(Task to carry out) Reproduce the listing below, swapping "scrollbar" for "scroll bar" and leaving everything else unchanged. Omit the pictures from your answer.

----- Records for processing

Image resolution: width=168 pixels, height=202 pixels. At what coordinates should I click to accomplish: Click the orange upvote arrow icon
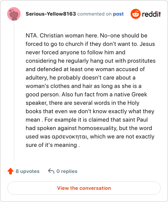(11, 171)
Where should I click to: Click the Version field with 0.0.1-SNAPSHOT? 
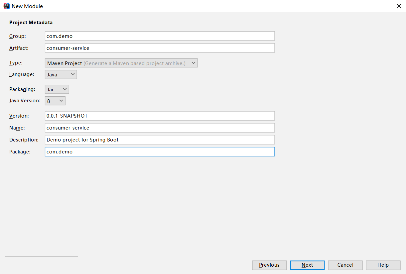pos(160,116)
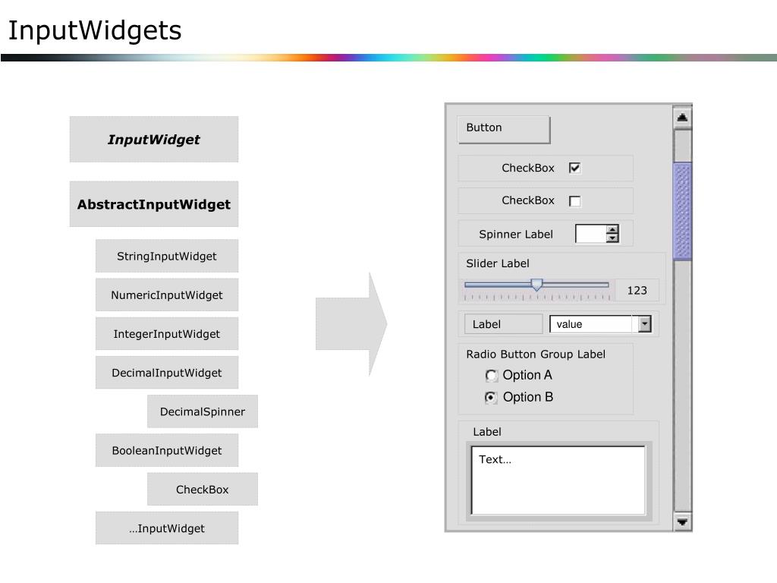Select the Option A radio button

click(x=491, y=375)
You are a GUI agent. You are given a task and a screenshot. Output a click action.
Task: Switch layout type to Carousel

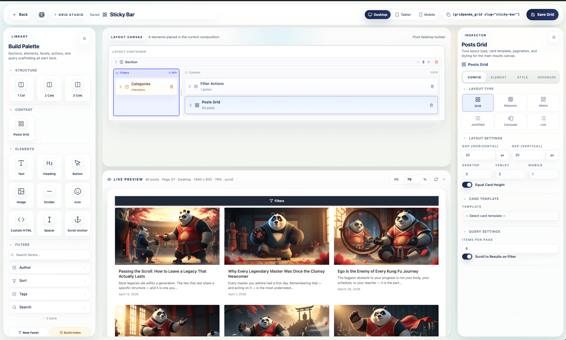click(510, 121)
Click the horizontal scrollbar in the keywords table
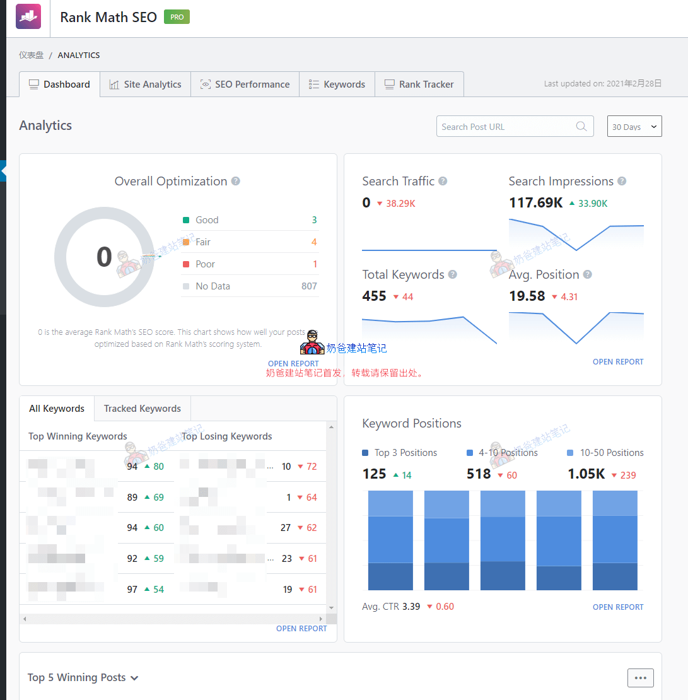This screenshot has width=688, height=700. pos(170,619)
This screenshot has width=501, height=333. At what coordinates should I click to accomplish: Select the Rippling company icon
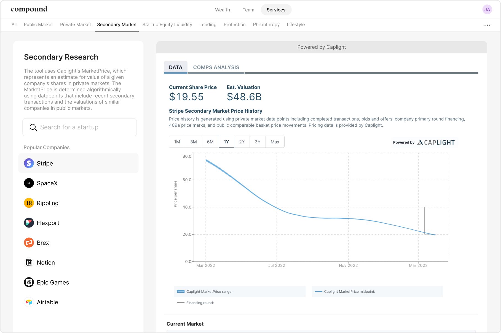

----------

(Expected answer)
Image resolution: width=168 pixels, height=202 pixels. At what coordinates should I click to accomplish: Click the orange upvote arrow icon
(11, 171)
Where should I click to: Click the Version field with 0.0.1-SNAPSHOT? 
pos(160,116)
Select the Option A radio button

click(x=491, y=375)
You are a GUI agent. You are given a task and a screenshot. Output a click action.
Task: Switch layout type to Carousel

click(510, 121)
Click the horizontal scroll bar in the keywords table
This screenshot has width=688, height=700. pos(170,619)
This screenshot has width=501, height=333. At what coordinates should I click to accomplish: Select the Rippling company icon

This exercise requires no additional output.